- What the exercise asks: For this exercise, print the records below verbatim.

- Task material:
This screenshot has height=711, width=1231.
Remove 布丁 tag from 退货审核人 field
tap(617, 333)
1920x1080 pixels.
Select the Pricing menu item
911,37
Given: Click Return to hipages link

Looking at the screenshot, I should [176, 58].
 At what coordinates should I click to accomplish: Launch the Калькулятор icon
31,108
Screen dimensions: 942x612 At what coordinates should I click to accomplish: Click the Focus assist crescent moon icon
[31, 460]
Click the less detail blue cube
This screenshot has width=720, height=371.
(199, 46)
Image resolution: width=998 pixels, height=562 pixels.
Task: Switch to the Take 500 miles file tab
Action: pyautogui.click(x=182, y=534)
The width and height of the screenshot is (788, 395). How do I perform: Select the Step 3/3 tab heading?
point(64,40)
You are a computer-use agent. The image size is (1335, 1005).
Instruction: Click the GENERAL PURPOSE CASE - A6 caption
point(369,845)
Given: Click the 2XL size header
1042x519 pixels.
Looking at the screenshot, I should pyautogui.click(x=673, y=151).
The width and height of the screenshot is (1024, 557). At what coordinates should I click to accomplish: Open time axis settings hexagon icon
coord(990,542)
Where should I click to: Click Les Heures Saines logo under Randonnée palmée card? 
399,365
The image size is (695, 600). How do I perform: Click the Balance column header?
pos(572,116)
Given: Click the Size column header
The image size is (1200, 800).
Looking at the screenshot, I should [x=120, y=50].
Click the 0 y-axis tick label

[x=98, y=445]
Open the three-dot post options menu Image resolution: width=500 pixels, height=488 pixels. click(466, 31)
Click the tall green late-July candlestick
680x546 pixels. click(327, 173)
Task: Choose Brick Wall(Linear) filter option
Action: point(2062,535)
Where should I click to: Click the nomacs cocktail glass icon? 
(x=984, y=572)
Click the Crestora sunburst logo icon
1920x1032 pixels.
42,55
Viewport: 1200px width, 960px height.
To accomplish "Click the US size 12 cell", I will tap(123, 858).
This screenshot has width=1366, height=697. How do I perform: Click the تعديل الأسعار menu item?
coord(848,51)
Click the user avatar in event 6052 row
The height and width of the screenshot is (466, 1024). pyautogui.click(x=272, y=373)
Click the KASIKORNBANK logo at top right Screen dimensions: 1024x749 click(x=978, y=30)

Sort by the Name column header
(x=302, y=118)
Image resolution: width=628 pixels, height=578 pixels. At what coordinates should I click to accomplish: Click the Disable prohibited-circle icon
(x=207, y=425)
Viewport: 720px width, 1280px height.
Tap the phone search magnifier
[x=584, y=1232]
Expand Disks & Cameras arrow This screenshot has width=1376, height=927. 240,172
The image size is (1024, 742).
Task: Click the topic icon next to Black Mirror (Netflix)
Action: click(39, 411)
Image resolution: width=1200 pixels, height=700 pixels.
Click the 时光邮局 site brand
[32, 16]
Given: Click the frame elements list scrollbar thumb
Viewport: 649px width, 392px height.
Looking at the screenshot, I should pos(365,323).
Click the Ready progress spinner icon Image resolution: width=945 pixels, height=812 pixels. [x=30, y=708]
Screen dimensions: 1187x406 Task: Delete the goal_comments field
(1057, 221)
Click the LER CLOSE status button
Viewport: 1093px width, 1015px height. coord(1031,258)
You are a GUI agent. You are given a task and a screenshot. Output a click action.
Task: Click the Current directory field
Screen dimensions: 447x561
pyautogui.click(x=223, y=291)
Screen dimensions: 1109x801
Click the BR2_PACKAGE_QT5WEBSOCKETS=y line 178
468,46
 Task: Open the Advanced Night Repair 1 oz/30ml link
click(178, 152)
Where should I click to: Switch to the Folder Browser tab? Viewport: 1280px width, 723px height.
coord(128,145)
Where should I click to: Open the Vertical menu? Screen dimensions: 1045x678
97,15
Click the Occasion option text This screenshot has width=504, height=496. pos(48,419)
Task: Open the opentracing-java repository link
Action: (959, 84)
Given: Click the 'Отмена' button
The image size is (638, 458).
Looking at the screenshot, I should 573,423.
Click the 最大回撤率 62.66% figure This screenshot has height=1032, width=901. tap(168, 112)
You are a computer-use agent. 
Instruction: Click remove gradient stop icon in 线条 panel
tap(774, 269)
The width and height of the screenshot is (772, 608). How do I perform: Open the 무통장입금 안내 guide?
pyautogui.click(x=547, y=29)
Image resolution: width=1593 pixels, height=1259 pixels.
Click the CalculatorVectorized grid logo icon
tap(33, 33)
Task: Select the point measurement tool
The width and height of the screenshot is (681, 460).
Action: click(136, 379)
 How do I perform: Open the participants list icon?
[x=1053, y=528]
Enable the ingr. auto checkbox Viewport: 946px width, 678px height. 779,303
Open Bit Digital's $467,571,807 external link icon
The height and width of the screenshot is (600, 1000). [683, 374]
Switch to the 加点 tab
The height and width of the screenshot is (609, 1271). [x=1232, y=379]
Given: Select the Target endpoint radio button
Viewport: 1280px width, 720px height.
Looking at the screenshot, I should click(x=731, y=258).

- Solution for this exercise:
This screenshot has height=711, width=1231.
Remove 布丁 tag from 退货审核人 field
tap(617, 333)
1920x1080 pixels.
Select the Pricing menu item
911,37
Given: Click Return to hipages link

Looking at the screenshot, I should [176, 58].
 At what coordinates should I click to accomplish: Launch the Калькулятор icon
31,108
Screen dimensions: 942x612 At what coordinates should I click to accomplish: Click the Focus assist crescent moon icon
[31, 460]
Click the less detail blue cube
This screenshot has width=720, height=371.
(199, 46)
Image resolution: width=998 pixels, height=562 pixels.
Task: Switch to the Take 500 miles file tab
Action: pyautogui.click(x=182, y=534)
The width and height of the screenshot is (788, 395). How do I perform: Select the Step 3/3 tab heading?
point(64,40)
You are a computer-use agent. The image size is (1335, 1005).
Instruction: Click the GENERAL PURPOSE CASE - A6 caption
point(369,845)
Given: Click the 2XL size header
1042x519 pixels.
Looking at the screenshot, I should pyautogui.click(x=673, y=151).
The width and height of the screenshot is (1024, 557). At what coordinates should I click to accomplish: Open time axis settings hexagon icon
coord(990,542)
Where should I click to: Click Les Heures Saines logo under Randonnée palmée card? 
399,365
The image size is (695, 600). How do I perform: Click the Balance column header?
pos(572,116)
Given: Click the Size column header
The image size is (1200, 800).
Looking at the screenshot, I should [x=120, y=50].
Click the 0 y-axis tick label

[x=98, y=445]
Open the three-dot post options menu Image resolution: width=500 pixels, height=488 pixels. click(466, 31)
Click the tall green late-July candlestick
680x546 pixels. click(327, 173)
Task: Choose Brick Wall(Linear) filter option
Action: point(2062,535)
Where should I click to: Click the nomacs cocktail glass icon? 
(x=984, y=572)
Click the Crestora sunburst logo icon
1920x1032 pixels.
42,55
Viewport: 1200px width, 960px height.
To accomplish "Click the US size 12 cell", I will tap(123, 858).
This screenshot has width=1366, height=697. How do I perform: Click the تعديل الأسعار menu item?
coord(848,51)
Click the user avatar in event 6052 row
The height and width of the screenshot is (466, 1024). pyautogui.click(x=272, y=373)
Click the KASIKORNBANK logo at top right Screen dimensions: 1024x749 click(x=978, y=30)

Sort by the Name column header
(x=302, y=118)
Image resolution: width=628 pixels, height=578 pixels. At what coordinates should I click to accomplish: Click the Disable prohibited-circle icon
(x=207, y=425)
Viewport: 720px width, 1280px height.
Tap the phone search magnifier
[x=584, y=1232]
Expand Disks & Cameras arrow This screenshot has width=1376, height=927. 240,172
The image size is (1024, 742).
Task: Click the topic icon next to Black Mirror (Netflix)
Action: click(39, 411)
Image resolution: width=1200 pixels, height=700 pixels.
Click the 时光邮局 site brand
[32, 16]
Given: Click the frame elements list scrollbar thumb
Viewport: 649px width, 392px height.
Looking at the screenshot, I should pos(365,323).
Click the Ready progress spinner icon Image resolution: width=945 pixels, height=812 pixels. [x=30, y=708]
Screen dimensions: 1187x406 Task: Delete the goal_comments field
(1057, 221)
Click the LER CLOSE status button
Viewport: 1093px width, 1015px height. coord(1031,258)
You are a GUI agent. You are given a task and a screenshot. Output a click action.
Task: Click the Current directory field
Screen dimensions: 447x561
pyautogui.click(x=223, y=291)
Screen dimensions: 1109x801
Click the BR2_PACKAGE_QT5WEBSOCKETS=y line 178
468,46
 Task: Open the Advanced Night Repair 1 oz/30ml link
click(178, 152)
Where should I click to: Switch to the Folder Browser tab? Viewport: 1280px width, 723px height.
coord(128,145)
Where should I click to: Open the Vertical menu? Screen dimensions: 1045x678
97,15
Click the Occasion option text This screenshot has width=504, height=496. pos(48,419)
Task: Open the opentracing-java repository link
Action: (959, 84)
Given: Click the 'Отмена' button
The image size is (638, 458).
Looking at the screenshot, I should 573,423.
Click the 最大回撤率 62.66% figure This screenshot has height=1032, width=901. tap(168, 112)
You are a computer-use agent. 
Instruction: Click remove gradient stop icon in 线条 panel
tap(774, 269)
The width and height of the screenshot is (772, 608). How do I perform: Open the 무통장입금 안내 guide?
pyautogui.click(x=547, y=29)
Image resolution: width=1593 pixels, height=1259 pixels.
Click the CalculatorVectorized grid logo icon
tap(33, 33)
Task: Select the point measurement tool
The width and height of the screenshot is (681, 460).
Action: click(136, 379)
 How do I perform: Open the participants list icon?
[x=1053, y=528]
Enable the ingr. auto checkbox Viewport: 946px width, 678px height. 779,303
Open Bit Digital's $467,571,807 external link icon
The height and width of the screenshot is (600, 1000). [683, 374]
Switch to the 加点 tab
The height and width of the screenshot is (609, 1271). [x=1232, y=379]
Given: Select the Target endpoint radio button
Viewport: 1280px width, 720px height.
Looking at the screenshot, I should click(x=731, y=258).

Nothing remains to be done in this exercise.